>> Begin

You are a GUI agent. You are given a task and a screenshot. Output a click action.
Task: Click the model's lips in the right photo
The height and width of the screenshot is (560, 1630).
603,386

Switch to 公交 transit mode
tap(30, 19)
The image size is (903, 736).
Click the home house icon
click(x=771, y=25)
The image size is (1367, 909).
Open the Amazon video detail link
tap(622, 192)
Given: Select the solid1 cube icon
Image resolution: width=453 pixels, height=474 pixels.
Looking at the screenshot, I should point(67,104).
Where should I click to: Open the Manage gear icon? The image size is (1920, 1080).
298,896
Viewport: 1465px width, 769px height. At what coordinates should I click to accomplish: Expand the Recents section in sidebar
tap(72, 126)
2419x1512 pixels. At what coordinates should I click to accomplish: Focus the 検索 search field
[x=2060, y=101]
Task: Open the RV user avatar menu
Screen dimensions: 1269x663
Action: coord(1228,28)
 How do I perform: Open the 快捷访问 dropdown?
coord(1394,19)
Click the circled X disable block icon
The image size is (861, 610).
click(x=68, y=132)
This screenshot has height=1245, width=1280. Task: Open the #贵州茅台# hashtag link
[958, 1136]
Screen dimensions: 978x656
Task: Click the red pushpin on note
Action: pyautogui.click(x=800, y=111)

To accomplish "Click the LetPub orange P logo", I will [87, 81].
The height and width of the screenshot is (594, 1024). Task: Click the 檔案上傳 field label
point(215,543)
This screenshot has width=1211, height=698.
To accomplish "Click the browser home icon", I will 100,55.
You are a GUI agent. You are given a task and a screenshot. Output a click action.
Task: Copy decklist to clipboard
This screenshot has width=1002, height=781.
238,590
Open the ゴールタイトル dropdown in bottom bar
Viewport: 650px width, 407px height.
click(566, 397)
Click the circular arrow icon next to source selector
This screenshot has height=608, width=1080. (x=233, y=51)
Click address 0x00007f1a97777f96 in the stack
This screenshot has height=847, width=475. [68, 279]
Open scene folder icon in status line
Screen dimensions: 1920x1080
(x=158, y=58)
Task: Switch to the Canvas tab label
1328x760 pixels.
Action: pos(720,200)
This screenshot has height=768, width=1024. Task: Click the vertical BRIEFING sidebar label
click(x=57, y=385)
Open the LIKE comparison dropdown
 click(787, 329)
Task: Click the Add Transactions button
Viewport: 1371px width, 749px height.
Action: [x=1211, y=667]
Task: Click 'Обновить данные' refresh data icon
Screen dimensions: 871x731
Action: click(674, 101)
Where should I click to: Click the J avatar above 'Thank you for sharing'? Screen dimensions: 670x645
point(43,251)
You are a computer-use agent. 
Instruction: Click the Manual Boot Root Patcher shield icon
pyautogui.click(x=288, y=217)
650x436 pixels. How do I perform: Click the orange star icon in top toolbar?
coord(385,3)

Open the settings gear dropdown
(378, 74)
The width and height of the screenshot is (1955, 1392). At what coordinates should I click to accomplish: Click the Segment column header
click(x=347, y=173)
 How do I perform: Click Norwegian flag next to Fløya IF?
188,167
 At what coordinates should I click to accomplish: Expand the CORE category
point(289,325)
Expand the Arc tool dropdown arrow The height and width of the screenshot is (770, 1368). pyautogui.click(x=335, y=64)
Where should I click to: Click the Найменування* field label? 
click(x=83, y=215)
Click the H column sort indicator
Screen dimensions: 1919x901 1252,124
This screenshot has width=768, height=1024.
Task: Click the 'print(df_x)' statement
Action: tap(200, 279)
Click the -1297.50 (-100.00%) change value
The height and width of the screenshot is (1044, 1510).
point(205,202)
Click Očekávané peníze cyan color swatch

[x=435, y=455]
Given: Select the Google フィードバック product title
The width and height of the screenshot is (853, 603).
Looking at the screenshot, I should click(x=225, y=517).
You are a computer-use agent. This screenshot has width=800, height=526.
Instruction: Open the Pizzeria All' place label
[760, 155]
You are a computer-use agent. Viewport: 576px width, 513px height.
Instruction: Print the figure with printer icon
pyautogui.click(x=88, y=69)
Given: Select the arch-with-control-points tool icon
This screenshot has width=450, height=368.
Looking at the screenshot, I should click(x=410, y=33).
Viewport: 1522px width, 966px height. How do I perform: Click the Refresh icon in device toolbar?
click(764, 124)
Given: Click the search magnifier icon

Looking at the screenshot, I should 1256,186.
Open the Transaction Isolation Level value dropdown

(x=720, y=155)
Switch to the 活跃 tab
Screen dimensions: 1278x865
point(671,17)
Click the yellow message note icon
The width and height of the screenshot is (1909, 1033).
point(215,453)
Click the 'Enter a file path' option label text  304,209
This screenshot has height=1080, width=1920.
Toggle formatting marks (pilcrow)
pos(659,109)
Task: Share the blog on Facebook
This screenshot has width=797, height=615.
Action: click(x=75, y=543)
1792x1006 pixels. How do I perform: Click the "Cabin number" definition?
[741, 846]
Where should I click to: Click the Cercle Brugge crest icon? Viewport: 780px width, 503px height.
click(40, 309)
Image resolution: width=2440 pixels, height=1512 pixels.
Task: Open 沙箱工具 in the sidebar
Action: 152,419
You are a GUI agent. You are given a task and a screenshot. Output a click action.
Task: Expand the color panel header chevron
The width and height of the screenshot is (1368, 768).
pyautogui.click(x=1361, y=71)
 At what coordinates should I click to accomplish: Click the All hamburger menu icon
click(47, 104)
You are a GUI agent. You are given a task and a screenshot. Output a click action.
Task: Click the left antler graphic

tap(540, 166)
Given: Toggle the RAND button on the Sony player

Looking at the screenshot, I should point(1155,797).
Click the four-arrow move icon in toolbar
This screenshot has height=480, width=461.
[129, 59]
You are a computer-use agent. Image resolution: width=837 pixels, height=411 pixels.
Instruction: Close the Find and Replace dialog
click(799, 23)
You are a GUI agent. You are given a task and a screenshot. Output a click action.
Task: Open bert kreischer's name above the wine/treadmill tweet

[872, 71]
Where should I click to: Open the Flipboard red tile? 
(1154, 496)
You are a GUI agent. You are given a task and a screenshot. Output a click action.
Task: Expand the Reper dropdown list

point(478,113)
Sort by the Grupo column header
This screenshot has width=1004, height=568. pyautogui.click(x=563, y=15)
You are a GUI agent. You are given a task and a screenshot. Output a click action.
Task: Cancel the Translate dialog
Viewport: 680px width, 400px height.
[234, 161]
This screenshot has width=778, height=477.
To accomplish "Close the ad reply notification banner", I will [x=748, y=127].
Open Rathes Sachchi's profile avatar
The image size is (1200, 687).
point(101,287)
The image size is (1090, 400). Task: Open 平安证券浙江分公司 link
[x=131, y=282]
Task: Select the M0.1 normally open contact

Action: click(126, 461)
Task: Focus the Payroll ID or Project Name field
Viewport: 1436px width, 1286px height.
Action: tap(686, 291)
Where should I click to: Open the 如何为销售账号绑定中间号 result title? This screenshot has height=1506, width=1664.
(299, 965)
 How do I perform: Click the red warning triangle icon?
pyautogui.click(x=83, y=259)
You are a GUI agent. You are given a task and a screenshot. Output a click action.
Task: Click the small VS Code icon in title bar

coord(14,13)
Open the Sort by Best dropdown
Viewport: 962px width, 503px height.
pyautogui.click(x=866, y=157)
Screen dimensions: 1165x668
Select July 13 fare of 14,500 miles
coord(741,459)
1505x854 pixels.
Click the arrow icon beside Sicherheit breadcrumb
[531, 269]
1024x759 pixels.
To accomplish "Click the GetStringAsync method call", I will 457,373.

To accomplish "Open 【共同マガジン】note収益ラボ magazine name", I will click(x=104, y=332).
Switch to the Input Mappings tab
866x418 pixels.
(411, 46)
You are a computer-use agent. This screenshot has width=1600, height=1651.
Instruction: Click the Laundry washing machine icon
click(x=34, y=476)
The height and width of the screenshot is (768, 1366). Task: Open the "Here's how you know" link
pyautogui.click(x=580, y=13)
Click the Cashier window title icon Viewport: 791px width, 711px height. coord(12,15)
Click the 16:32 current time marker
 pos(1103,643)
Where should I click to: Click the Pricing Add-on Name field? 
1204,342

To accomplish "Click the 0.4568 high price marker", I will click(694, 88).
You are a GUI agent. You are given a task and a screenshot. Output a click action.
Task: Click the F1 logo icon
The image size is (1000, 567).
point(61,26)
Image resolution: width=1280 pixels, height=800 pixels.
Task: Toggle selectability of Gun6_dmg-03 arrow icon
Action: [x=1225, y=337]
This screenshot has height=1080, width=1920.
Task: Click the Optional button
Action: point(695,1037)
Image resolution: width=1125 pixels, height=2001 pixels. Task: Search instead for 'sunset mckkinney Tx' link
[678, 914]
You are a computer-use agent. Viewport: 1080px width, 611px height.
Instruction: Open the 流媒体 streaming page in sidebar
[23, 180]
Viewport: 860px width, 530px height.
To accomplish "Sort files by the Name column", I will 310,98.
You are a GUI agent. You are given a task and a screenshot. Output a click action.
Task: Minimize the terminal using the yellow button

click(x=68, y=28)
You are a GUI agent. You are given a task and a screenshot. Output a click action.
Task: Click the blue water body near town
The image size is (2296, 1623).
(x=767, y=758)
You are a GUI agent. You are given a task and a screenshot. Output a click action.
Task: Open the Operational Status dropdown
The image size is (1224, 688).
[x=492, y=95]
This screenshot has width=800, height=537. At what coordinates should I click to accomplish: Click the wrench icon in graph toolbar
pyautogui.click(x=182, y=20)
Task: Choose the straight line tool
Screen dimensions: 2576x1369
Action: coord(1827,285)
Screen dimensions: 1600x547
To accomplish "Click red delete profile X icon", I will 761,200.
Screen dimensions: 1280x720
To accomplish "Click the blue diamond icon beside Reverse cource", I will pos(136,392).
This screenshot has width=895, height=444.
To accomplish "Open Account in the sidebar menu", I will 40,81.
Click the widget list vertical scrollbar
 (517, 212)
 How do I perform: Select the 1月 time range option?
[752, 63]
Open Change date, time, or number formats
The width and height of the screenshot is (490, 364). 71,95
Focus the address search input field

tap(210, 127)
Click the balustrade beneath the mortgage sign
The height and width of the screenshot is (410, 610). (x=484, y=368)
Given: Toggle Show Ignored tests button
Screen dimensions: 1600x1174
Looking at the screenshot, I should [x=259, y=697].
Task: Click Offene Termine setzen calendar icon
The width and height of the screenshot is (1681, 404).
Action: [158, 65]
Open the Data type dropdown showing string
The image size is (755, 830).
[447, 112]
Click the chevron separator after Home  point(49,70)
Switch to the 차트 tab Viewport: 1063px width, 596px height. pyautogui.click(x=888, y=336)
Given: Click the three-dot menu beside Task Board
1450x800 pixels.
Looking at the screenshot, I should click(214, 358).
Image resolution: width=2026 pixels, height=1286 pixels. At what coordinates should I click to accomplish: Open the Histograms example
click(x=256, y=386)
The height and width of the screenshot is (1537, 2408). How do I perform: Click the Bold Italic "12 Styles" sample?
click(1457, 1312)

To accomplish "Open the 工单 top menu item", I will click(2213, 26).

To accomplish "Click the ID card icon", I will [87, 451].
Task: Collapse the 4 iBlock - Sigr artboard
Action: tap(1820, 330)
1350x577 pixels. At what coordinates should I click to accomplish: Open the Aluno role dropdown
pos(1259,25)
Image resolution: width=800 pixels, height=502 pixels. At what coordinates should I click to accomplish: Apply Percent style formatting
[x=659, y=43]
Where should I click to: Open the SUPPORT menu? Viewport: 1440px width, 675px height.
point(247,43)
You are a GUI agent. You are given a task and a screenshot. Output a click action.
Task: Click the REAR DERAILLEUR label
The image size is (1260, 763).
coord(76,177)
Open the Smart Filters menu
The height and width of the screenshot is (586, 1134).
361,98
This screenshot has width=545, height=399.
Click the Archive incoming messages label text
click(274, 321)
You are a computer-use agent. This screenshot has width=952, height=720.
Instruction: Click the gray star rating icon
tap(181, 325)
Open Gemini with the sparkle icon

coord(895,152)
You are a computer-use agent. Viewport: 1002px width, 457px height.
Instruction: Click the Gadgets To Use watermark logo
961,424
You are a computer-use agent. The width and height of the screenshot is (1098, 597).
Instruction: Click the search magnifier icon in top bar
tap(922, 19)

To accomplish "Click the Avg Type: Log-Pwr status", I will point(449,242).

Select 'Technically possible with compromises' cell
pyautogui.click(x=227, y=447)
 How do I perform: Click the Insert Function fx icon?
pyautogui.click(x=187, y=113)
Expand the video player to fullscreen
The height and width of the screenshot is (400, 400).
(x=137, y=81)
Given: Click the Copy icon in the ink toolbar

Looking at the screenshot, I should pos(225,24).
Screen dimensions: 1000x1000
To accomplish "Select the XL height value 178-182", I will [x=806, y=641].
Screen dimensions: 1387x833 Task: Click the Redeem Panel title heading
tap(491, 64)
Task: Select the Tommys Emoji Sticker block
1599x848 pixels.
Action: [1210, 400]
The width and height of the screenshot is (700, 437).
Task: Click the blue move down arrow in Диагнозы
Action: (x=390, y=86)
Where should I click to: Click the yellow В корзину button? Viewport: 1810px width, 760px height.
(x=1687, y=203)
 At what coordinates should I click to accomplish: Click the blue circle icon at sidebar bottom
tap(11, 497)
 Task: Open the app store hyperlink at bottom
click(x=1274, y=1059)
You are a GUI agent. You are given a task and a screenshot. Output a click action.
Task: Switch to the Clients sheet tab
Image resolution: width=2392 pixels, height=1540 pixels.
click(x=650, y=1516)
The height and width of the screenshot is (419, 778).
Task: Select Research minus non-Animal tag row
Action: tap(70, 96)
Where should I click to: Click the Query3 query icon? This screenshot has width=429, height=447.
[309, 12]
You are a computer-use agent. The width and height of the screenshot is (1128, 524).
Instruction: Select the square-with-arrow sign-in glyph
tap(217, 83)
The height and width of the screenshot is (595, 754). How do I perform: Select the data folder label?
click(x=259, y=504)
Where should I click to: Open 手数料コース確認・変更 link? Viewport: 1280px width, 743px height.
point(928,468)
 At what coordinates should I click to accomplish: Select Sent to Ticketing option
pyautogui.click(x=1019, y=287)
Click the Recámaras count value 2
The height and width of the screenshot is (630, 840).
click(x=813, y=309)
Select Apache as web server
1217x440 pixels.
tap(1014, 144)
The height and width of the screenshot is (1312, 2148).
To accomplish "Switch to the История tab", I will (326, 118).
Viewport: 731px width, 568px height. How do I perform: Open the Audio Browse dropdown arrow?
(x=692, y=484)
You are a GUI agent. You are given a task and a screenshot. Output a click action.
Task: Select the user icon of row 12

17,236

>> End

:: WORK TO BE COMPLETED ::
Copy the items from the start through the line containing "click(x=771, y=25)", substituting "building" for "house" and leaving everything else as it is.

:: OUTPUT BELOW ::
You are a GUI agent. You are given a task and a screenshot. Output a click action.
Task: Click the model's lips in the right photo
The height and width of the screenshot is (560, 1630).
603,386

Switch to 公交 transit mode
tap(30, 19)
The image size is (903, 736).
Click the home building icon
click(x=771, y=25)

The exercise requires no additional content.